The other day, I read a post from Variety entitled Getting Your Grooves Back: Understanding Copyright Termination. This article makes a great point about how people often don’t know about or forget about powerful right authors have under copyright: the right to terminate licenses and transfers. Unfortunately, however, it is a bit thin on details, and is perhaps not as useful as it could be. So I’m here today to provide a bit more information on how copyright law allows you to end transfers and licenses of your rights after enough time has passed.
There are two sections of copyright law that address the termination of copyright transfers and licenses. First is 17 U.S.C. § 203. This section concerns copyright transfers or licenses of works that have been created since January 1, 1978. Under this section, you can take back your copyright after 35 years, but you have to follow a specific procedure to do so. If you don’t, you will miss your limited opportunity. The law holds that you must give notice to the owner of the transfer or license during a time frame that starts 10 years before when you want to terminate the transfer and ends 2 years before the termination. The termination itself can only take place during a 5 year window, starting 35 years after you made the transfer.
So, how does this work? Well, let’s say that you wrote a song, transferred your copyright to it in 2000, and you have now decided you want to take your copyright back. In this situation, your termination window starts in 2035 and ends in 2040, and you can end the transfer at any point between those dates. Then, to actually do this, you need to send notice to the transferee during a period that starts in 2025 and ends in 2033. Get it?
Then there are §§ 304(c) and (d), that do basically the same thing for transfers of renewal rights that happened before 1978. To provide some context, before the current law took effect in 1978, copyrights had to be renewed with the Copyright Office after a number of years. If they wanted to, copyright holders could transfer that renewal interest to another person. These sections allow people to terminate renewal transfers that were made before 1978. Section 304(c) allows creators to take their rights back from the holder of the renewal 56 years after the transfer. As before, you must give notice to the holder of the renewal rights between 2 and 10 years before you want to terminate the transfer. Section 304(d) — which exists because Congress extended the duration of copyright in 1998 — applies to works in their renewal period in 1998 but whose termination window had already expired. This provides for termination of the grant in a 5 years window 76 years after the transfer date. So, under these two sections, if you transferred your renewal in 1970, then your notice window opens in 2016 and ends in 2029; your termination window begins in 2026 and ends in 2031. Get it?
If you don’t get it, it’s ok; it’s confusing.
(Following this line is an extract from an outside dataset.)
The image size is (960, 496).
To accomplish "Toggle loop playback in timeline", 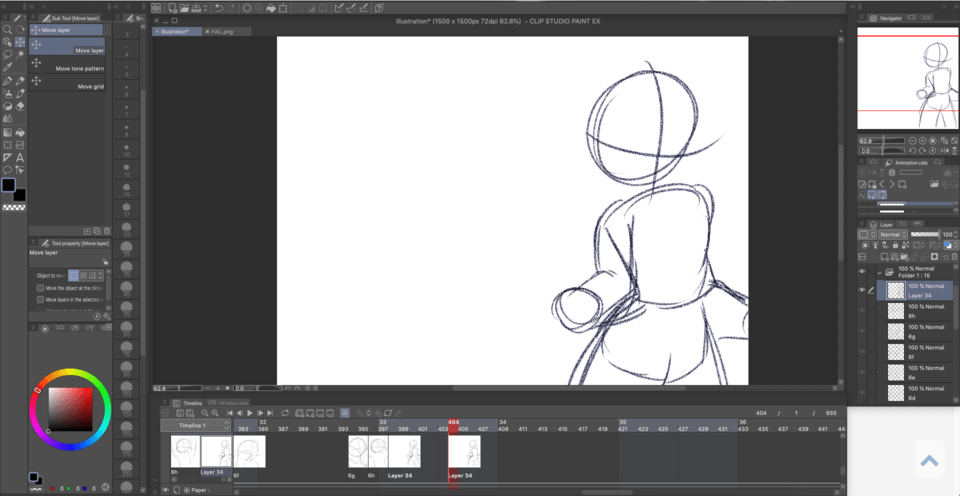I will (x=285, y=412).
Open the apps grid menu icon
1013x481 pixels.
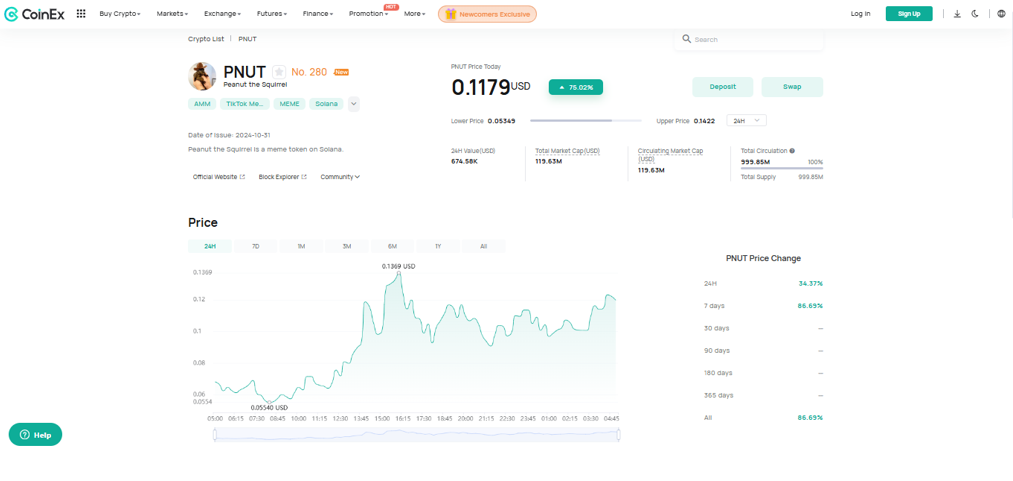(81, 14)
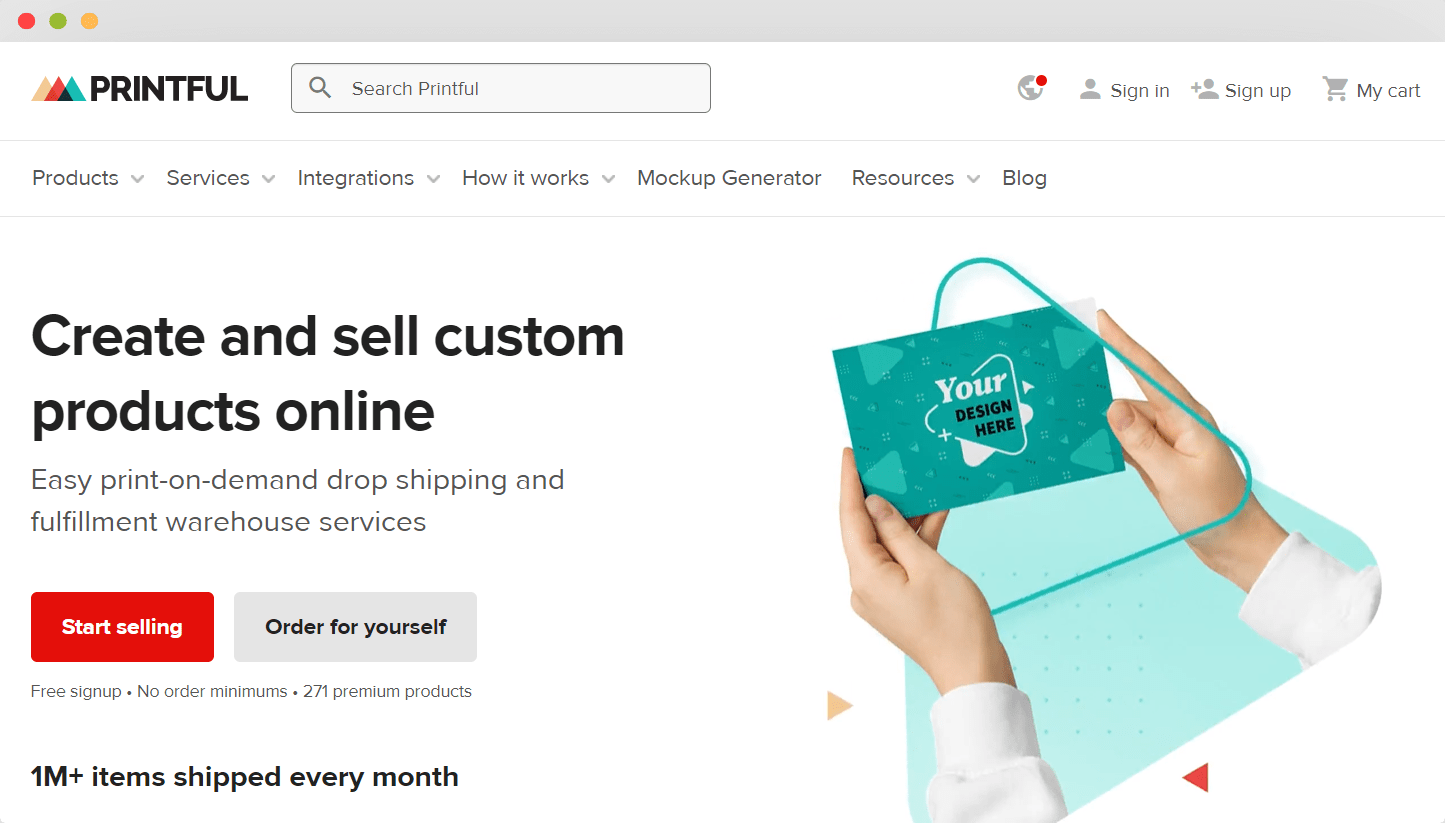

Fortunately, Creative Commons has created a little tool that can help you make sense of this.
So why do I think this matters? Why is this worthy of this blog post? Well, the Variety article correctly raises this as a significant power of creators that doesn’t get enough attention. It seems like it’s pretty easy to for creators to find themselves in situations where they transfer their rights under copyright and later regret those decisions. Because of these provisions of copyright law, all hope is not lost. Sure, you need to wait 35 years to get your rights back, but at least this is available to you. So we need to make sure people know about these parts of the law.
However, maybe this issue will get more attention in the next few years. 2013 was the first year for termination of transfers for works produced since 1978, so people have just recently been able to take advantage of these provisions. As more famous works become available for transfer termination, people may start talking about sections 203 and 304 more. Then who knows what’ll happen.